EXERCISE GOAL:
Take the lines from the line containing "This screenshot has height=586, width=688." through the end of the entries and output them exactly, with no pictures and nothing more.

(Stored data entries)

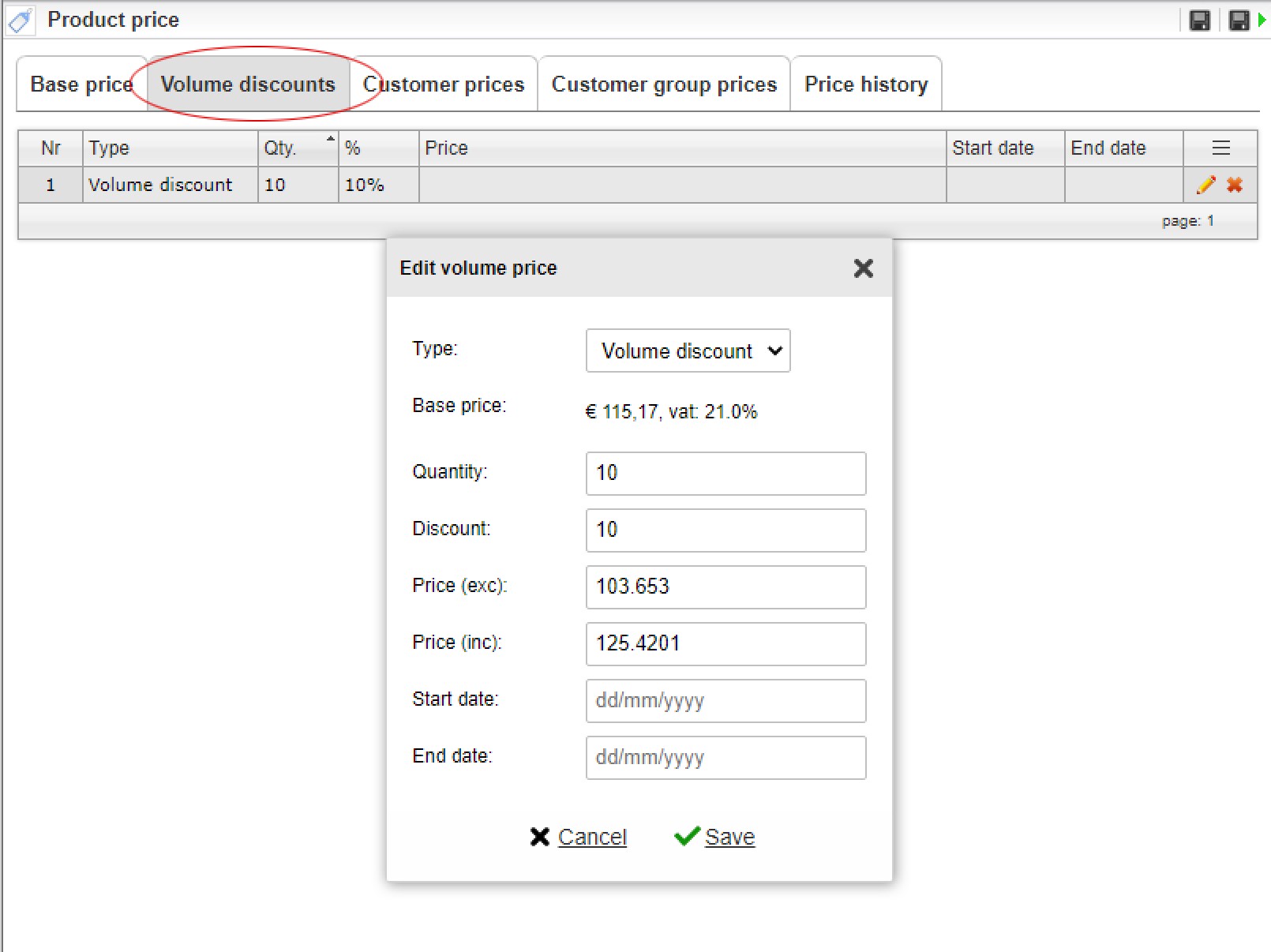The height and width of the screenshot is (952, 1271).
Task: Close the Edit volume price dialog
Action: 863,268
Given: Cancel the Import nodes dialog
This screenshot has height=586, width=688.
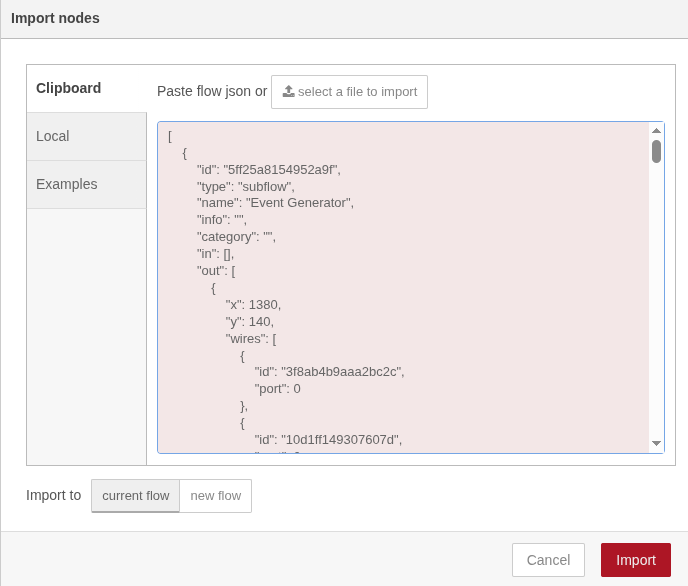Looking at the screenshot, I should point(548,560).
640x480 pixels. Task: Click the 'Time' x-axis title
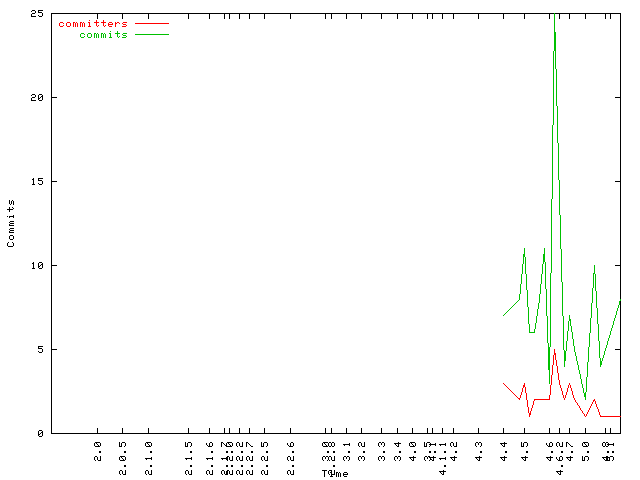(334, 473)
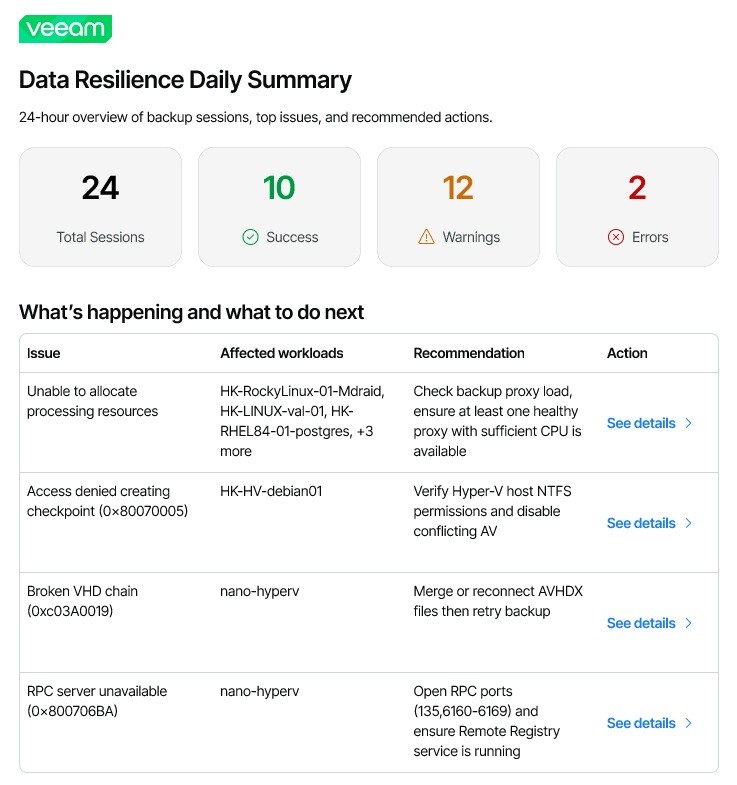The width and height of the screenshot is (737, 785).
Task: Select the Warnings summary card showing 12
Action: point(457,207)
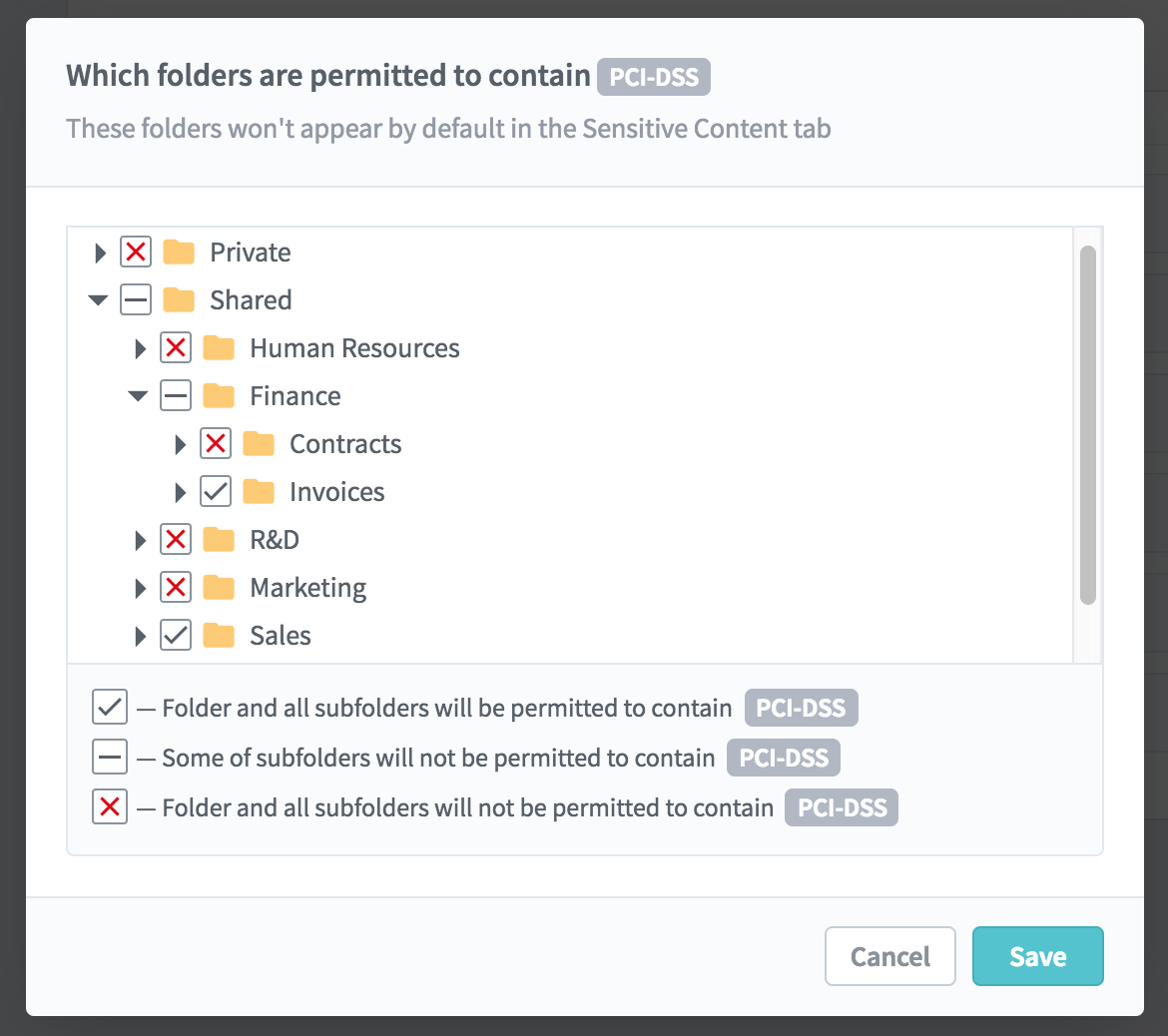
Task: Click the Finance folder icon
Action: pos(219,396)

RESULT:
This screenshot has height=586, width=688.
Looking at the screenshot, I should point(548,560).
640x480 pixels. Task: Click the 'Time' x-axis title
(334, 473)
The width and height of the screenshot is (737, 785).
Task: Select the Warnings summary card showing 12
Action: point(457,207)
Task: Click the Finance folder icon
Action: pos(219,396)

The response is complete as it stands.